Un héritage encombrant qui disparaît des radars
À sa sortie, le jeu ne faisait pas mystère de ses racines. La description originale sur Steam clamait fièrement : « Des créateurs d’Apex Legends et Titanfall arrive Highguard… ». Une accroche marketing parfaitement légitime, puisque le studio Wildlight Entertainment a été fondé par 61 anciens développeurs de Respawn, le studio derrière les deux blockbusters. Pourtant, cette phrase a été purement et simplement supprimée, remplacée par une formulation vague centrée sur son gameplay. Une modification signalée par SteamDB et effective sur toutes les plateformes.
Dans le milieu, l’hypothèse d’un coup de fil d’Electronic Arts fait déjà consensus. L’éditeur, propriétaire des franchises citées, aurait-il demandé à ce petit nouveau de cesser de s’appuyer sur la renommée de ses aînés ? Ni EA ni Wildlight n’ont commenté ce retrait, pourtant extrêmement révélateur des tensions sourdes qui peuvent exister entre un géant et ses anciens employés partis créer la concurrence.
Un lancement contrasté, entre critiques et polémiques
Ce rebondissement s’ajoute à un démarrage en demi-teinte pour Highguard. Le titre reçoit un accueil critique correct mais se heurte à une levée de boucliers des joueurs sur Steam, qui dénoncent des problèmes d’optimisation et des temps d’attente interminables. Une rumeur d’association avec le streamer controversé Dr Disrespect, depuis démentie, avait déjà envenimé l’atmosphère.

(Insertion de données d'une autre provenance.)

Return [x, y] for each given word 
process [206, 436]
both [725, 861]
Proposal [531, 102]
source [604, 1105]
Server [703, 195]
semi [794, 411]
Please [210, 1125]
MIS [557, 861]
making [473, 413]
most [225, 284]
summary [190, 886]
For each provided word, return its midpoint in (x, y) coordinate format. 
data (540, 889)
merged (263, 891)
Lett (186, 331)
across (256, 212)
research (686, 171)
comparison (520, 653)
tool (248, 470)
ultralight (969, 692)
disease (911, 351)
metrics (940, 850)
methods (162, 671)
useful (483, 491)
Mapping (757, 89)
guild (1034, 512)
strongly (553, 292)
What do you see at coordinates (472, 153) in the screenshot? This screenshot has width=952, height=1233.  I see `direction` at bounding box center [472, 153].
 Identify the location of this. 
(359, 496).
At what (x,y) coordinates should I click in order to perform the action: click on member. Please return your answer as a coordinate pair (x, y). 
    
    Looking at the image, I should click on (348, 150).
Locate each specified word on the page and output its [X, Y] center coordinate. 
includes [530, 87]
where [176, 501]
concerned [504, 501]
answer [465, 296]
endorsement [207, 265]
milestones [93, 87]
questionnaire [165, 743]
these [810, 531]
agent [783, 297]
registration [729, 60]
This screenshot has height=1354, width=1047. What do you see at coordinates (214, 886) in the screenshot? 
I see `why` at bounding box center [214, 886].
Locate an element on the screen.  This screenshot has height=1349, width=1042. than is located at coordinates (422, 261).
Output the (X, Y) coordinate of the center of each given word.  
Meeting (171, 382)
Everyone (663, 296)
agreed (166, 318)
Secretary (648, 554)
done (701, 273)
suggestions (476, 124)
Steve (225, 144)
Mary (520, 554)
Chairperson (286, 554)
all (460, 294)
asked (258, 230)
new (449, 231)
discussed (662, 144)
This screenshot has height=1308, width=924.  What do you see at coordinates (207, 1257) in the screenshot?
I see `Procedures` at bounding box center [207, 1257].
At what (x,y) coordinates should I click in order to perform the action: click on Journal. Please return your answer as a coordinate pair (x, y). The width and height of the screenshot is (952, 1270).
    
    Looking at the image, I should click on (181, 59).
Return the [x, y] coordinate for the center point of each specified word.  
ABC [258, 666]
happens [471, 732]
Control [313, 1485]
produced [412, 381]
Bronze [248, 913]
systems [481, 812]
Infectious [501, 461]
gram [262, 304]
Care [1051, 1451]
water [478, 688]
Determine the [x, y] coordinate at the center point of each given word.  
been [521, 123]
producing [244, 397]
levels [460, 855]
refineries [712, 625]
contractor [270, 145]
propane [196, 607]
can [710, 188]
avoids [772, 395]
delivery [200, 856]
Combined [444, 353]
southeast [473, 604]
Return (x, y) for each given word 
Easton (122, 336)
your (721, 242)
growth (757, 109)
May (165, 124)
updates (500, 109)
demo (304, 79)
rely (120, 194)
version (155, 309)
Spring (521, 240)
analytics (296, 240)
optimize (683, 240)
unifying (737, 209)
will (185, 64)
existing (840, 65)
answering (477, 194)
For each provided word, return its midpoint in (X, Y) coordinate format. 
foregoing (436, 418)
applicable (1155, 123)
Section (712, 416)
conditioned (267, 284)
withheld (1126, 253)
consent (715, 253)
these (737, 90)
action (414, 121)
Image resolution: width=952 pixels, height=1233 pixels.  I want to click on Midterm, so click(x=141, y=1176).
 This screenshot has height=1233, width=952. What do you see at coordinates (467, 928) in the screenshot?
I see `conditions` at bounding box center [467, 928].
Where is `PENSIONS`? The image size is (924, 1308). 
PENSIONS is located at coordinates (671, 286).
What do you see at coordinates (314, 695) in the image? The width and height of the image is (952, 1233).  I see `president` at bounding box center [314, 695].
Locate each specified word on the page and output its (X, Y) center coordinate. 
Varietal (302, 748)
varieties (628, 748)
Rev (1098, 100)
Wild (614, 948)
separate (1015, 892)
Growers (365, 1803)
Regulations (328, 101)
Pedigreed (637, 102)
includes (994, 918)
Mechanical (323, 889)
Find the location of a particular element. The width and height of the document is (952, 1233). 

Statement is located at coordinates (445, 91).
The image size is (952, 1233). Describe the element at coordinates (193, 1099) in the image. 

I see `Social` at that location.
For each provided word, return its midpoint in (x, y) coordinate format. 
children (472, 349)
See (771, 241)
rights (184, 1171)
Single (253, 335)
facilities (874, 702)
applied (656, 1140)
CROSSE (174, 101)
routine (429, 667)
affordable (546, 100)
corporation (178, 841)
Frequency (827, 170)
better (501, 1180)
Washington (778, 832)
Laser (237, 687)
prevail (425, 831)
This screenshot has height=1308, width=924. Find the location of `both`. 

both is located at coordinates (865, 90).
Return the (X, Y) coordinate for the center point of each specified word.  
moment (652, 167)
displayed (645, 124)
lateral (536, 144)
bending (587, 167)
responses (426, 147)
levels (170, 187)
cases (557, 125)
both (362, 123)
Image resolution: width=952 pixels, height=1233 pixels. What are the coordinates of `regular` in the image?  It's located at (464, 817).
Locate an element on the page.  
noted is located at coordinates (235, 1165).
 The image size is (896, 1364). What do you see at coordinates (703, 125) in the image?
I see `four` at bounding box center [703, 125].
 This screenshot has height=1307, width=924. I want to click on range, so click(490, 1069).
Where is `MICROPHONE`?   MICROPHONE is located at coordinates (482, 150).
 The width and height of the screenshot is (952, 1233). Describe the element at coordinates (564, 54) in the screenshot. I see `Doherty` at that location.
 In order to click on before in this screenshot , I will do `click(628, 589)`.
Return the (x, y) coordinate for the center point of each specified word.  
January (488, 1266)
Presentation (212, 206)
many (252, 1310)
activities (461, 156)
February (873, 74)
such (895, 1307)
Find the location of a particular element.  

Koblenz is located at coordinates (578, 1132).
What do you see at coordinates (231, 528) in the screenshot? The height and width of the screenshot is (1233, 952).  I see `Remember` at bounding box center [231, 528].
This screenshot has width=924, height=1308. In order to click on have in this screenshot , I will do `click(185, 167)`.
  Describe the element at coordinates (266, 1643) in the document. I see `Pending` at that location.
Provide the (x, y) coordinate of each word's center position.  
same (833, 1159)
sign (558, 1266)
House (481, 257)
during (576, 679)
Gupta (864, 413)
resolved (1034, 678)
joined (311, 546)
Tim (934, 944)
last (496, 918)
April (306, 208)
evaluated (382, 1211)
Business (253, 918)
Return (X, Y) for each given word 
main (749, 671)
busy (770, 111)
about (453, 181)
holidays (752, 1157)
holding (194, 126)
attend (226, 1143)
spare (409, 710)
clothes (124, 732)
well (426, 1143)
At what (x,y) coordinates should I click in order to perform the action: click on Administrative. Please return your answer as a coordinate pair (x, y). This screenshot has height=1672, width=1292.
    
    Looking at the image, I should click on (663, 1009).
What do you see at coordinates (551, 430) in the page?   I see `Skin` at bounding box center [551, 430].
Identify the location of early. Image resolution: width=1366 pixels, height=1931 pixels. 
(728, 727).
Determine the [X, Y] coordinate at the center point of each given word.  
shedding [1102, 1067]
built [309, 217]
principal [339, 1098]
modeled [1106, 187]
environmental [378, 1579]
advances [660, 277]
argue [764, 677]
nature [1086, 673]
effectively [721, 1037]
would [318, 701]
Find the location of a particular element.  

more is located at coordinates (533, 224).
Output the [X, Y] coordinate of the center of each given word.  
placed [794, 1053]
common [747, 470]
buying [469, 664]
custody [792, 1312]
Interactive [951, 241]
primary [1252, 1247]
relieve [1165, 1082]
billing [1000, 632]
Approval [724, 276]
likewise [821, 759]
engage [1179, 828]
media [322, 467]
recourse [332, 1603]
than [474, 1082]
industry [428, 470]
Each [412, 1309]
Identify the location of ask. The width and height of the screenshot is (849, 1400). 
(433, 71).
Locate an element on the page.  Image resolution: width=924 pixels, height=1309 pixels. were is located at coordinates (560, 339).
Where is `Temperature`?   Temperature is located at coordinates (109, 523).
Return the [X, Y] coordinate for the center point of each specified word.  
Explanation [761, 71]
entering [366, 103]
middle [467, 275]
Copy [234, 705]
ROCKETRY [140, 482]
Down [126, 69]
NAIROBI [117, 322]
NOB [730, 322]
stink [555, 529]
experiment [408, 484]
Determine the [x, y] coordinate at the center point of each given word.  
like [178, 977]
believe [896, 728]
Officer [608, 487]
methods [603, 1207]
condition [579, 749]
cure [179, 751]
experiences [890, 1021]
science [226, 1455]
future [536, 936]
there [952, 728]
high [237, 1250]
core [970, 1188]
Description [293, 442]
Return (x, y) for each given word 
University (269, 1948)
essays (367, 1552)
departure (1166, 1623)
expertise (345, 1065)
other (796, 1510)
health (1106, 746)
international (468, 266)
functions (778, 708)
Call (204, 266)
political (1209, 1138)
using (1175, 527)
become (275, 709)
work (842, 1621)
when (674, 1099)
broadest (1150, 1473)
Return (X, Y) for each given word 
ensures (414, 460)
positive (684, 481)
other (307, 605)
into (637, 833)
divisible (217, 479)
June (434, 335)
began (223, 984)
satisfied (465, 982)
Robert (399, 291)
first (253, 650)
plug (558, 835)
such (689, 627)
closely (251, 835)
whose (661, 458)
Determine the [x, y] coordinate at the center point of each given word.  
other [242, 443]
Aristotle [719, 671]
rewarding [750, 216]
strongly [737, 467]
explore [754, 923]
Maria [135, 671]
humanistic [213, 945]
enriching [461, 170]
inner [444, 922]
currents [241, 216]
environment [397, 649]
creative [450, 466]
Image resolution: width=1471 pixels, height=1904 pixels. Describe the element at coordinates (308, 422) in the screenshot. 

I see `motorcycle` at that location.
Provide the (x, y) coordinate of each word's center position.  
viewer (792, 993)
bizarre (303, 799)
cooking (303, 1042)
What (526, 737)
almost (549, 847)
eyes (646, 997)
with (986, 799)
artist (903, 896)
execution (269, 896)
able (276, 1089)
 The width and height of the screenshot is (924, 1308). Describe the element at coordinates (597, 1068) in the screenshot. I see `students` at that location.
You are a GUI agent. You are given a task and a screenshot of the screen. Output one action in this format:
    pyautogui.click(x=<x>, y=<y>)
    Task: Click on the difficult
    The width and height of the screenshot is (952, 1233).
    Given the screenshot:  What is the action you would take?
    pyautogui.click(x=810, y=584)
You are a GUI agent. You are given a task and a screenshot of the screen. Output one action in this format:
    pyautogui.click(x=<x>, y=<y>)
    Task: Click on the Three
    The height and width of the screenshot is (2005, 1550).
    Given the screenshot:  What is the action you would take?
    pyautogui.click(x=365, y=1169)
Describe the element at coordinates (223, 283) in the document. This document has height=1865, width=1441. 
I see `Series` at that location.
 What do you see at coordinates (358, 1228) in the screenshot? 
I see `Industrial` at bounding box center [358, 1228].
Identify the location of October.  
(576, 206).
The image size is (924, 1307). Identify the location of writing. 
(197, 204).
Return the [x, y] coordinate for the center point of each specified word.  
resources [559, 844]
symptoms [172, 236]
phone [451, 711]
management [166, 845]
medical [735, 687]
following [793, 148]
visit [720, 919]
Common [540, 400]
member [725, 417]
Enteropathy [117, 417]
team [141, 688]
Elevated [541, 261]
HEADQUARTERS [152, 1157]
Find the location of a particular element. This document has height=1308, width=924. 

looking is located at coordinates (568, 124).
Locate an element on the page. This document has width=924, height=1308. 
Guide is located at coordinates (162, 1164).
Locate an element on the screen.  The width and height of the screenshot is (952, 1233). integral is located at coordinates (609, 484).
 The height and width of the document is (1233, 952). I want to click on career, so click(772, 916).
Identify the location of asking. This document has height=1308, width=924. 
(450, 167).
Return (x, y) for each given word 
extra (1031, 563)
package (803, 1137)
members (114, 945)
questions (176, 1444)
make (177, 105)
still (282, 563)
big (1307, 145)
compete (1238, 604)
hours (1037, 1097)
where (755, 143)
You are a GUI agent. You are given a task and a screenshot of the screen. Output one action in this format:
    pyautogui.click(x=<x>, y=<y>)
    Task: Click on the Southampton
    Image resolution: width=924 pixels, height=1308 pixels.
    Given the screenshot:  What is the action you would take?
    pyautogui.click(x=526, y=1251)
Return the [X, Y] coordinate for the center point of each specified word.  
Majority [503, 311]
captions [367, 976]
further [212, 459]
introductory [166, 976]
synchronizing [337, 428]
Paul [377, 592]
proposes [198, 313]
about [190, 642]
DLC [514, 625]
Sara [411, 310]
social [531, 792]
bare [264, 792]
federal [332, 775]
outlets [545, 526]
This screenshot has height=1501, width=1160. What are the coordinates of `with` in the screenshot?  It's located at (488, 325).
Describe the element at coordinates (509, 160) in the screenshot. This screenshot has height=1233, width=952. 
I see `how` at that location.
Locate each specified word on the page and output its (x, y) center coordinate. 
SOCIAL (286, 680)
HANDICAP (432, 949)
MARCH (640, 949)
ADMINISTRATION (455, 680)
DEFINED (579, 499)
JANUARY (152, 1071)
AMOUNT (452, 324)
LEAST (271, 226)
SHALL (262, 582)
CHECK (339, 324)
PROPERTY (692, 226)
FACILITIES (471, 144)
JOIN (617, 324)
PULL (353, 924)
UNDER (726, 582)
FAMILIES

En effaçant son pedigree, Highguard tente peut-être de voler de ses propres ailes et de forger une identité distincte. Mais ce geste ressemble davantage à un aveu de faiblesse face à la puissance d’un éditeur qui contrôle son récit. La question reste entière : un studio a-t-il le droit de se prévaloir du travail passé de ses équipes ? La réponse, aujourd’hui, semble dictée par les avocats et les départements marketing. Le combat pour l’attention des joueurs est décidément sans pitié.